▶ EXERCISE GOAL: Return the records in full, with every character preserved.

▶ Stored records:
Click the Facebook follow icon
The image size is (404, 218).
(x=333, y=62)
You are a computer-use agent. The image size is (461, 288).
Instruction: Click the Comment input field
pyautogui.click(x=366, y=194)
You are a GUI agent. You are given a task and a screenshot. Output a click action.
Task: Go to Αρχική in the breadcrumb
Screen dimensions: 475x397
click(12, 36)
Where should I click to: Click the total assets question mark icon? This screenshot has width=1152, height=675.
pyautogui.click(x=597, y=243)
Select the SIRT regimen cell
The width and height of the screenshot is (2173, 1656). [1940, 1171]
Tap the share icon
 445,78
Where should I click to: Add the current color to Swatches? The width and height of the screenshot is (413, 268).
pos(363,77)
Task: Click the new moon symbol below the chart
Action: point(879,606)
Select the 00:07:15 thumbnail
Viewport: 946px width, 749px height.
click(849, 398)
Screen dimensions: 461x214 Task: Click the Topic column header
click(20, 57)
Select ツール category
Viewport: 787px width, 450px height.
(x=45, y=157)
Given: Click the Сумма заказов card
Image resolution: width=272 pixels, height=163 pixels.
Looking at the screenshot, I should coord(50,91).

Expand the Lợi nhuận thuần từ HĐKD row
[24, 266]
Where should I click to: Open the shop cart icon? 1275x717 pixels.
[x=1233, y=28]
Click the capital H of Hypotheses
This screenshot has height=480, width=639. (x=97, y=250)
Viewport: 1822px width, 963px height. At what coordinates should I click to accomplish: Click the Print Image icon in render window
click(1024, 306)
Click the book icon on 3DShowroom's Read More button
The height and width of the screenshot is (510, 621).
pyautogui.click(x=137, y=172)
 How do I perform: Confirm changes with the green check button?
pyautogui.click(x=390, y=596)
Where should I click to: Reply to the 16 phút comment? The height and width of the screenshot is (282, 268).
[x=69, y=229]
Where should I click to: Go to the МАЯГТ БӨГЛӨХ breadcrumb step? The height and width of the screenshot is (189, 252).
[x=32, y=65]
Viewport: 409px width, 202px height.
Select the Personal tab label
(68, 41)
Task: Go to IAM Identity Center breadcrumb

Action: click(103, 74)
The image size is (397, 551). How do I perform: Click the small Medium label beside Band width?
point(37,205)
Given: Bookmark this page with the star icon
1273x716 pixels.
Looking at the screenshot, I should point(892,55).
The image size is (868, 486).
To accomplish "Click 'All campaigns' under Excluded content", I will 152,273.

▶ OUTPUT:
Click the Facebook follow icon
The image size is (404, 218).
(x=333, y=62)
You are a computer-use agent. The image size is (461, 288).
Instruction: Click the Comment input field
pyautogui.click(x=366, y=194)
You are a GUI agent. You are given a task and a screenshot. Output a click action.
Task: Go to Αρχική in the breadcrumb
Screen dimensions: 475x397
click(12, 36)
Where should I click to: Click the total assets question mark icon? This screenshot has width=1152, height=675.
pyautogui.click(x=597, y=243)
Select the SIRT regimen cell
The width and height of the screenshot is (2173, 1656). [1940, 1171]
Tap the share icon
 445,78
Where should I click to: Add the current color to Swatches? The width and height of the screenshot is (413, 268).
pos(363,77)
Task: Click the new moon symbol below the chart
Action: point(879,606)
Select the 00:07:15 thumbnail
Viewport: 946px width, 749px height.
click(849, 398)
Screen dimensions: 461x214 Task: Click the Topic column header
click(20, 57)
Select ツール category
Viewport: 787px width, 450px height.
(x=45, y=157)
Given: Click the Сумма заказов card
Image resolution: width=272 pixels, height=163 pixels.
Looking at the screenshot, I should coord(50,91).

Expand the Lợi nhuận thuần từ HĐKD row
[24, 266]
Where should I click to: Open the shop cart icon? 1275x717 pixels.
[x=1233, y=28]
Click the capital H of Hypotheses
This screenshot has height=480, width=639. (x=97, y=250)
Viewport: 1822px width, 963px height. At what coordinates should I click to accomplish: Click the Print Image icon in render window
click(1024, 306)
Click the book icon on 3DShowroom's Read More button
The height and width of the screenshot is (510, 621).
pyautogui.click(x=137, y=172)
 How do I perform: Confirm changes with the green check button?
pyautogui.click(x=390, y=596)
Where should I click to: Reply to the 16 phút comment? The height and width of the screenshot is (282, 268).
[x=69, y=229]
Where should I click to: Go to the МАЯГТ БӨГЛӨХ breadcrumb step? The height and width of the screenshot is (189, 252).
[x=32, y=65]
Viewport: 409px width, 202px height.
Select the Personal tab label
(68, 41)
Task: Go to IAM Identity Center breadcrumb

Action: click(103, 74)
The image size is (397, 551). How do I perform: Click the small Medium label beside Band width?
point(37,205)
Given: Bookmark this page with the star icon
1273x716 pixels.
Looking at the screenshot, I should point(892,55).
The image size is (868, 486).
To accomplish "Click 'All campaigns' under Excluded content", I will 152,273.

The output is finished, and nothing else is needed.